Taps Run Dry in Africa’s Richest City

Johannesburg — Residents of Africa’s richest city, Johannesburg, are experiencing a severe water shortage in the middle of a summer heat wave.

The shortages, which have lasted nearly two weeks, have affected some 50% of Johannesburg Water’s supply area, officials said. The South African city has a population of almost 6 million people.

Businesses have been hit hard, and several hospitals have been affected. Nurses at one medical center told local media that they were not able to wash their hands.

Mlimandlela Ndamase, a spokesperson for Johannesburg’s mayor, explained that an initial problem at a key pump station occurred on March 3 after a power outage from a lightning strike.

This is not the first time the city has been without water. The city experienced regular shortages last year.

Ndamase acknowledged Johannesburg’s water system is plagued by other long-term problems.

“The city does accept that there are challenges as regards to aged infrastructure, the maintenance of infrastructure, and also the need to roll out new infrastructure throughout the city,” he said.

But many have blamed authorities for what they say is incompetence, and there have been some small protest gatherings.

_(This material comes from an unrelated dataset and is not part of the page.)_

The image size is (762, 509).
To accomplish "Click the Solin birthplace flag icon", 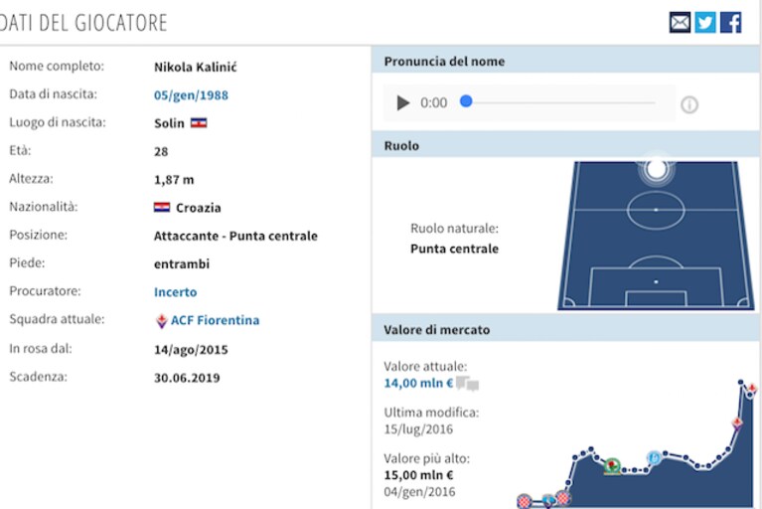I will [x=199, y=123].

On Wednesday, Nombuso Shabalala, a spokesperson for Johannesburg Water, acknowledged that there had been human error, too.

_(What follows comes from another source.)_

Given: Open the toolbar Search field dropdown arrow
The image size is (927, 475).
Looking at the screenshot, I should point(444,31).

“Technical teams discovered a bulk supplier valve had been closed, thus restricting supply into the system,” Shabalala said. “The valve has since been opened, and this has assisted with building some capacity.”

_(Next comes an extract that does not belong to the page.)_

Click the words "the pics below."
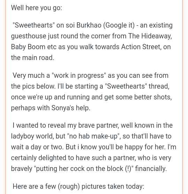 click(33, 86)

Anja du Plessis, an associate professor and water expert at the University of South Africa, said, “Ineptitude, deficiency of transparency and accountability, as well as little to no political will,” had exacerbated the crisis.

“The rapid escalation … of the city of Johannesburg’s water woes can be attributed to a dysfunctional and inept municipality, the lack of necessary skilled personnel, as well as the lack of financial resources, or even non-investment into the maintenance of dilapidated infrastructure,” du Plessis said.

The water problems come amid issues with the nation’s electricity supply.

South Africa has been mired in an energy crisis for more than a decade, and it has accelerated over the past year, with the country experiencing almost daily scheduled blackouts — sometimes for as long as 10 hours a day.

Water tankers have been set up across the city.

Johannesburg Water says most of its systems are now in recovery.